En el otro extremo tenemos a Paul Claudel, Paul Morand o André Malraux que desempeñaron una carrera en el mundo de la política. Los dos primeros trabajaron como diplomáticos. Malraux comenzó su carrera como diplomático pero llegó mucho más lejos: acabó siendo ministro con De Gaulle. Tampoco tuvieron muchas dificultades económicas escritores como Colette, que terminó siendo empresaria de productos cosméticos; Italo Svevo, que fue un acomodado empresario industrial para quien la escritura era un pasatiempo; Carlo Emilio Gadda y Boris Vian, ambos ingenieros, o Jean Giono, que trabajó toda su vida como banquero.
También se menciona a aquellos escritores cuyas profesiones, sin ser excesivamente penosas, les resultaban aburridas; aquí se inscriben los escritores de la rama más burócrata, como Franz Kafka, que toda su vida trabajó como agente de seguros, o Thomas Eliot, que fue un contable y empleado de banca, o Raymond Chandler, que fue durante mucho tiempo contable (aunque episódicamente llegó a trabajar en una agencia de detectives).
Asimismo hay una serie de escritores que componen una auténtica miscelánea de profesiones, a cual más variopinta. Así la autora nos habla de Lawrence de Arabia, militar; Louis-Ferdinand Céline, médico; Jacques Prévert, empleado de almacenes y repartidor; Antoine de Saint-Exupéry, aviador; George Orwell, que fue policía, lavaplatos y llegó a vivir como un vagabundo; Bohumil Hrabal, primero agente de seguros y más tarde obrero en una acería; Ottiero Ottieri, empleado de fábrica; Bruce Chatwin, empleado de una galería de arte.

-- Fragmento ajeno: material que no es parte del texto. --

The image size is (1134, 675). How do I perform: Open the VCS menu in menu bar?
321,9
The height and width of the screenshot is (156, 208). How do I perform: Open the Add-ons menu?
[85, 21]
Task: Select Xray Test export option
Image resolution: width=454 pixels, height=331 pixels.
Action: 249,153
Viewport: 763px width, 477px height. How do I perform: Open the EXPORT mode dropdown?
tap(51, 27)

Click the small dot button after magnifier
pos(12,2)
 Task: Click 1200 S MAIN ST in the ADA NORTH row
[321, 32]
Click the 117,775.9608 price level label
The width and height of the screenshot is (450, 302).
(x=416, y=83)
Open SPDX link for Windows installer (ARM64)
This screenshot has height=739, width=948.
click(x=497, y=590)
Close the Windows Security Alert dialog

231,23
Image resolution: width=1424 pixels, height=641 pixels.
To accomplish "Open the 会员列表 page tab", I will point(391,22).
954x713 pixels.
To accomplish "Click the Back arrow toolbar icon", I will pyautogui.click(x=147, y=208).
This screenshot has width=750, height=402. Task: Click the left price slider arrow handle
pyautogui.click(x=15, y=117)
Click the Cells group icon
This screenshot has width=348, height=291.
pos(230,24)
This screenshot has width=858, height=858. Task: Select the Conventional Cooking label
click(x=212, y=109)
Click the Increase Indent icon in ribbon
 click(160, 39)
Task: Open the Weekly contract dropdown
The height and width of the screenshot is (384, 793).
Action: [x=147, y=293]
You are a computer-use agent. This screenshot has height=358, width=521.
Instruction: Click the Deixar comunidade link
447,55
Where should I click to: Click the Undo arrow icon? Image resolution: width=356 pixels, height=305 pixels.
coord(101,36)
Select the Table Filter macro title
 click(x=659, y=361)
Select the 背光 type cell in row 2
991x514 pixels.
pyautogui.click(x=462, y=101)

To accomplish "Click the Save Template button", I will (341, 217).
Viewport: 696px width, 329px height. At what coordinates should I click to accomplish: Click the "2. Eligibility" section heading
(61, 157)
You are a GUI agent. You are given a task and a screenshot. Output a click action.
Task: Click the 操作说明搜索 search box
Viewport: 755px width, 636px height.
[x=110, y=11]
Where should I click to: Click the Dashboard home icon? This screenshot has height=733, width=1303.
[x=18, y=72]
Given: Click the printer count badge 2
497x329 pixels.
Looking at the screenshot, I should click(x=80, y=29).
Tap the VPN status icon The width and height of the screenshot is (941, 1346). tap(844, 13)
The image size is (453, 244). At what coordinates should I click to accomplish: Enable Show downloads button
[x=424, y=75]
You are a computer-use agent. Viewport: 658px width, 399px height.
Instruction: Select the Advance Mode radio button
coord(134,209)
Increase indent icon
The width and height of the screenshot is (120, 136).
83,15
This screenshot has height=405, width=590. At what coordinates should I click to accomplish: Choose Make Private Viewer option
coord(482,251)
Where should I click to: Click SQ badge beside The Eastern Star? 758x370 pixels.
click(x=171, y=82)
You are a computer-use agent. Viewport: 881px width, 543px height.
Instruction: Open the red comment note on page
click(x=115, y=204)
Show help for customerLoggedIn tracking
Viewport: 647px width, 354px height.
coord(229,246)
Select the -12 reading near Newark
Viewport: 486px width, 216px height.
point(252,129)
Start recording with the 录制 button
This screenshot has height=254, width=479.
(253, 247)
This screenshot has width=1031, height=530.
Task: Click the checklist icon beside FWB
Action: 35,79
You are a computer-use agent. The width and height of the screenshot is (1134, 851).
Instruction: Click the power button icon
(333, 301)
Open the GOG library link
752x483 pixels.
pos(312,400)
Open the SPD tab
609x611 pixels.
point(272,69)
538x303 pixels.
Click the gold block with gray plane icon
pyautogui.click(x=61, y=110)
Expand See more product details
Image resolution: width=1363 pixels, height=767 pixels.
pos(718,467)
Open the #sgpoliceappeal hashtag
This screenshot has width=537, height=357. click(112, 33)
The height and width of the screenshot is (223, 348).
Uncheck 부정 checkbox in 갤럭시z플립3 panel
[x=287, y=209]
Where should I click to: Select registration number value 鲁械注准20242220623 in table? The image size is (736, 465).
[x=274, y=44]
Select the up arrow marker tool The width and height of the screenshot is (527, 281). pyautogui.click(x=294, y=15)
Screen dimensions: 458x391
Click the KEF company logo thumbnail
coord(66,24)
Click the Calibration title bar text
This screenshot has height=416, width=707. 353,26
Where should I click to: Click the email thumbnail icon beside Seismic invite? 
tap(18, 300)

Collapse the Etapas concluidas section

Daria Galateria nos ofrece una breve biografía de cada uno de estos escritores, sin ahondar demasiado en detalles personales y centrándose más en anécdotas personales, en sus experiencias vitales, tal vez porque la autora intuye que conociendo lo que eran y cómo vivían podemos entender qué era lo que les empujaba en cada uno de los casos a escribir. Algunas de las experiencias vitales relatadas, como los casos de Gorky o London, son impresionantes.
Cesare Pavese dijo aquello de que trabajar cansa. En el caso de muchos de los protagonistas de este libro el trabajo era un tiempo malgastado, un calvario, o simplemente una necesidad para ganarse el sustento. Los perfiles tan variopintos que Daria Galateria retrata independientemente de que desempeñasen oficios más o menos abnegados, duros, penosos, poco gratificantes o simplemente aburridos, responden en cualquier caso a esa cuestión a la que me refería al comienzo de este articulo: de la literatura no se vive. Otra conclusión que se extrae de este libro puede ser que si bien uno podría imaginarse que un escritor con una vida monótona no puede tener una vida interior creativa, nos equivocamos. Lo bonito de esa conclusión es que, por encima de todas las incomodidades y zozobras, todos los autores reseñados se entregaron en cuerpo y alma a una labor vocacional con la que no ganaron gran cosa, salvo la satisfacción de rellenar unas páginas en blanco. Y la conclusión que dejo para el final, que puede resultar sorprendente, es que la mayor parte de sus protagonistas afirman que el oficio más duro y sacrificado de sus vidas fue el de escritor, incluyendo casos como los de London o Gorki. Quien no haya escrito nunca, quizá se sonría pensando que esto es algo exagerado. Yo me limito a sonreír.